In our recent column about protein, we cited the figure of 0.36 grams of protein per pound of body weight, which is the current Recommended Dietary Allowance, or RDA. That’s considered the minimum needed for all systems to function well. Newer research seems to be leaning to somewhat higher numbers. We’ll keep an eye on that for you and report back if things change significantly.

As for what a protein portion looks like on the plate, it depends on what type of protein you’re talking about. Poultry, fish, beef, pork, eggs and milk products fall into a category known as “complete proteins.” That means they contain the essential amino acids, which are nine amino acids that our bodies need but cannot manufacture.

A serving of meat or fish is generally considered to be 3 ounces. That’s about the size of a deck of playing cards. Depending on the type of meat or fish, you’re getting about 20 to 25 grams of protein per 3-ounce serving. A 1.5-ounce serving of cheese has in the neighborhood of 10 grams of protein, depending on the type. That’s about the size of an index and middle finger held together.

Most of the other natural sources of protein, such as dried beans, rice, legumes, seeds, grains and many vegetables, either lack one or more of the essential amino acids, or are low on them. These are considered to be “incomplete” proteins. However, as vegans and vegetarians can attest, these so-called incomplete proteins can easily be mixed together in delicious combinations that make up for their various deficits.

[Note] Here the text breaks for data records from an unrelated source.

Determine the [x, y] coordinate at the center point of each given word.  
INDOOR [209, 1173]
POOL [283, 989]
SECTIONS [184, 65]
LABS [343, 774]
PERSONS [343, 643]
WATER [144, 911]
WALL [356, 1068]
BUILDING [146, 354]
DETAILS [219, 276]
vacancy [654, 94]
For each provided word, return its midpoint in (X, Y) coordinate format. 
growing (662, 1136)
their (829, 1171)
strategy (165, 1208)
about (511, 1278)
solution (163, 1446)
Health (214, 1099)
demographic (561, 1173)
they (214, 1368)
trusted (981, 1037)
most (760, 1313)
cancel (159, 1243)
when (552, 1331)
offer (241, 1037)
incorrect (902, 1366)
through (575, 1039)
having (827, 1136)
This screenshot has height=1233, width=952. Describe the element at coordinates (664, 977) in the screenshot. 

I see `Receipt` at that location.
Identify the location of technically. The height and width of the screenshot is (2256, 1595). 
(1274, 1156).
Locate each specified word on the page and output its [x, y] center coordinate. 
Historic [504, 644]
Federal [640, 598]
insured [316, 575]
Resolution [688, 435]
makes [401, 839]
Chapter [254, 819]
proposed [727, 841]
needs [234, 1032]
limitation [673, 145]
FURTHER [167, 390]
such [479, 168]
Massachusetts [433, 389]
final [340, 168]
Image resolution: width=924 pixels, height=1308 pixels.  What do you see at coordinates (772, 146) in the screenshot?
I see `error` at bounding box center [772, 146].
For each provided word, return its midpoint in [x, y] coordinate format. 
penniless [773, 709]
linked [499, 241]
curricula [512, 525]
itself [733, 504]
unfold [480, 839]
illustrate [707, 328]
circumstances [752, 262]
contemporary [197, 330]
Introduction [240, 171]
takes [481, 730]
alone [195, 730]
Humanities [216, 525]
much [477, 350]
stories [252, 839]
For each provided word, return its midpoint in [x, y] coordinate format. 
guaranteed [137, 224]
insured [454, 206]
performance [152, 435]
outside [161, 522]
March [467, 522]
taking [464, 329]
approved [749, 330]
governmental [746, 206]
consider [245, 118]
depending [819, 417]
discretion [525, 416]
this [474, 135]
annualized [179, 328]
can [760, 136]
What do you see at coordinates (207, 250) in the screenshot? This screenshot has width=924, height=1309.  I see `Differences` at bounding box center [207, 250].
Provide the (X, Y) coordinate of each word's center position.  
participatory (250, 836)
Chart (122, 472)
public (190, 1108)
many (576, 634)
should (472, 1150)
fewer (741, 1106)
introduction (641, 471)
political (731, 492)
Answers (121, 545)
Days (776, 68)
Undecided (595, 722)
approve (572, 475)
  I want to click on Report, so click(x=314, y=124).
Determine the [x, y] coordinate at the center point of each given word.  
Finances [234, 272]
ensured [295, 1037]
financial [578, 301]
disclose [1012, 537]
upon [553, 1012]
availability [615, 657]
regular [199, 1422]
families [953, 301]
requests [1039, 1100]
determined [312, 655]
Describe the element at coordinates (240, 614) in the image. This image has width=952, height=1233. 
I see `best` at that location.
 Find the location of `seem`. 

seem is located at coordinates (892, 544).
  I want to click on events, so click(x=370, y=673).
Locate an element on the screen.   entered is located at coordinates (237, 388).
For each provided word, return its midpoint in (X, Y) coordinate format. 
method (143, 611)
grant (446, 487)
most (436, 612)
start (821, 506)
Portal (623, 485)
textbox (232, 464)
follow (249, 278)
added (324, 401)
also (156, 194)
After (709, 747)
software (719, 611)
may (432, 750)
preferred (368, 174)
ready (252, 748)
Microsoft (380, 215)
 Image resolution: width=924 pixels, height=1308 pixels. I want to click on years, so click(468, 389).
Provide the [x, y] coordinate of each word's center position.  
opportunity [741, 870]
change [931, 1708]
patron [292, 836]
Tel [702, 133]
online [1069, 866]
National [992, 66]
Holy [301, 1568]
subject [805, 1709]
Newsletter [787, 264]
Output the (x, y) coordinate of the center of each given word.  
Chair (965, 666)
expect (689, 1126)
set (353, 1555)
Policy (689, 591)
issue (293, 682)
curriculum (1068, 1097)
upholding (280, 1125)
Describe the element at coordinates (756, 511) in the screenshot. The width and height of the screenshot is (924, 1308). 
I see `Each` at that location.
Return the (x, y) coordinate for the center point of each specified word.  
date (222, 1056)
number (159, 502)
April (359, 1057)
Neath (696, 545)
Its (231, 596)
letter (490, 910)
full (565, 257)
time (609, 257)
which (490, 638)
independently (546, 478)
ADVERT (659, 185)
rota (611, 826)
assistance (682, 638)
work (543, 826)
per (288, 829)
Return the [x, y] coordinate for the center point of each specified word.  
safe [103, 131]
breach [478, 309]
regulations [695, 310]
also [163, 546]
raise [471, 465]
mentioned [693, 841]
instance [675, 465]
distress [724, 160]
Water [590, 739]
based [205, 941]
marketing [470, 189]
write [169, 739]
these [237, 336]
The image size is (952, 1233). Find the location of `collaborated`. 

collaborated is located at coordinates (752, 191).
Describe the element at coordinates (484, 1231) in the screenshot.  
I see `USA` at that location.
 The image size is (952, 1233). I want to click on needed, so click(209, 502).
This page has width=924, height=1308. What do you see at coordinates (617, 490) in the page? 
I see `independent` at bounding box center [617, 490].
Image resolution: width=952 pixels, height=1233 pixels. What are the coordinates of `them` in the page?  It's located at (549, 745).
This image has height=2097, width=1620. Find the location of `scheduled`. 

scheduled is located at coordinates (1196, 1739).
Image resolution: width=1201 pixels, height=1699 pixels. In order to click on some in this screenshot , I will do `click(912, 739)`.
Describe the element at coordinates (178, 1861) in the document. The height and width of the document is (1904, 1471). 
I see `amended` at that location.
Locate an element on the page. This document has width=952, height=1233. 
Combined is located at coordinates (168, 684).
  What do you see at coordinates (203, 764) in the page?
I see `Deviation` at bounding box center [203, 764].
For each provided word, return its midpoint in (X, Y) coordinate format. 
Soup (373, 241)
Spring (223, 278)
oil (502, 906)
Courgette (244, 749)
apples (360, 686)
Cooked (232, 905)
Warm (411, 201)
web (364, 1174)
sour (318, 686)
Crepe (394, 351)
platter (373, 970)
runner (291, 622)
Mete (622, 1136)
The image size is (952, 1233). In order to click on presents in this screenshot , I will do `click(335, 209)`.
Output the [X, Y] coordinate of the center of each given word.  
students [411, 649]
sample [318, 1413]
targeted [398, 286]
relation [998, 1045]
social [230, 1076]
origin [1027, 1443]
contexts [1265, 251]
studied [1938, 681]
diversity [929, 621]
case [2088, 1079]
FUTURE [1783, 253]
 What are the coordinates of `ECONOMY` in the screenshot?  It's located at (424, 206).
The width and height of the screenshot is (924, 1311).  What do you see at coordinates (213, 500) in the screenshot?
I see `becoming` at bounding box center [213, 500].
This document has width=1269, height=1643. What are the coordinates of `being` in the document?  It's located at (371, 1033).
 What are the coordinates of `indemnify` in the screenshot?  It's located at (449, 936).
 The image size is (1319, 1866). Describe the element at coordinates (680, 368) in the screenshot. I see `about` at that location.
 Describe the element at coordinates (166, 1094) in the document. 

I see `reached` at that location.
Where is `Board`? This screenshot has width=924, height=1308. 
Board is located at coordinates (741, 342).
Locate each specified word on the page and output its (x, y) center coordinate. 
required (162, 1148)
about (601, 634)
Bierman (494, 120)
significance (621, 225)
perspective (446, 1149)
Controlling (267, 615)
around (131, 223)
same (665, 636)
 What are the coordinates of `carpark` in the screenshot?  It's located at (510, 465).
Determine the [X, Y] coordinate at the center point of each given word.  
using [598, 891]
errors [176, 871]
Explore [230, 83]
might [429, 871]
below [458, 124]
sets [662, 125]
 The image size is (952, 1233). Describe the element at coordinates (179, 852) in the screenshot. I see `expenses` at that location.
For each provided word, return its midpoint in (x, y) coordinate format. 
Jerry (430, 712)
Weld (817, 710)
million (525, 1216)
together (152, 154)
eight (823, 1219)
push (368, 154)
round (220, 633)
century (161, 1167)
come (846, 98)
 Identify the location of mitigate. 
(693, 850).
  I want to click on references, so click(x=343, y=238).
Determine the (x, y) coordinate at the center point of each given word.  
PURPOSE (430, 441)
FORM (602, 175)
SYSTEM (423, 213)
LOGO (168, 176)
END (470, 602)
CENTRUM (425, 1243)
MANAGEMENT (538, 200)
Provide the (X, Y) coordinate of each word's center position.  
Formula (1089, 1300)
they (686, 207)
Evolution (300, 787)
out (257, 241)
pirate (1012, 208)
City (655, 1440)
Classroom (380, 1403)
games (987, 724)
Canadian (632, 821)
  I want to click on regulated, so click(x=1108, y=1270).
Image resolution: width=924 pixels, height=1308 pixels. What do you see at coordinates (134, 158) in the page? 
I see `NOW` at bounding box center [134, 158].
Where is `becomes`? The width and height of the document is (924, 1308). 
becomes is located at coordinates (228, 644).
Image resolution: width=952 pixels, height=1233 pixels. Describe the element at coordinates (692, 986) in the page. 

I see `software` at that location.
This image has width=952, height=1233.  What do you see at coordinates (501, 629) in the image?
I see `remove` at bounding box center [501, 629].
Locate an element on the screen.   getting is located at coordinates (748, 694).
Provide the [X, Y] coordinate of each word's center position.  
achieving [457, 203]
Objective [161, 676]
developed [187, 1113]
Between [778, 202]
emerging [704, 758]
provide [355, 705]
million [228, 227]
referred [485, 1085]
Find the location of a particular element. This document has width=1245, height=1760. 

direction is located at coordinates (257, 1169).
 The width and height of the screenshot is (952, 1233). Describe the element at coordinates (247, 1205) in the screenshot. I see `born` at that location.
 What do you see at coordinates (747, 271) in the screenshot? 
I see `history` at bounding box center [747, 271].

A serving size of cooked beans, legumes or grain is a half-cup, or about the amount that would fit into an empty cupcake wrapper. A loosely cupped hand holds about an ounce of nuts. A tablespoon of peanut butter is about the size of the first joint of your thumb. For a 3-ounce serving of tofu, which has 7 grams of protein, we return to the visual of a deck of playing cards.

Once you start paying attention, learning portion sizes becomes easier. Just be sure to take variables like fat, salt and carbs into consideration when choosing your proteins.